Quote the entries word for word, from the line containing "722x617 pixels. At" through the last line of the entries.

(Items listed in a dataset)
▼▼▼
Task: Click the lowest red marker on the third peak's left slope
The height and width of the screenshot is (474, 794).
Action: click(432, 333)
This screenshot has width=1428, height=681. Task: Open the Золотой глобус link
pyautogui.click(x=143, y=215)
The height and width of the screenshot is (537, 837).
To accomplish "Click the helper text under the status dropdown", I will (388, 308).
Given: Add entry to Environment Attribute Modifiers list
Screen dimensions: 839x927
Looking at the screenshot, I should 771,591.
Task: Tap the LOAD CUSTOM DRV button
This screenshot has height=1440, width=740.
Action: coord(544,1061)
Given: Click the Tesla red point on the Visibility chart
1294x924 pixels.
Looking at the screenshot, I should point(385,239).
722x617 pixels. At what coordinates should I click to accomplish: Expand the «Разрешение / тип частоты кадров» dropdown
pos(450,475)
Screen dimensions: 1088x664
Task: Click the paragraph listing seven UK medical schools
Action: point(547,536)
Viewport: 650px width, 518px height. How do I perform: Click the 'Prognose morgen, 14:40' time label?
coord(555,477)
▲▲▲
» SOLUTION TO THE PROBLEM
722x617 pixels. At what coordinates should I click to accomplish: Expand the «Разрешение / тип частоты кадров» dropdown
pos(450,475)
Screen dimensions: 1088x664
Task: Click the paragraph listing seven UK medical schools
Action: point(547,536)
Viewport: 650px width, 518px height. How do I perform: Click the 'Prognose morgen, 14:40' time label?
coord(555,477)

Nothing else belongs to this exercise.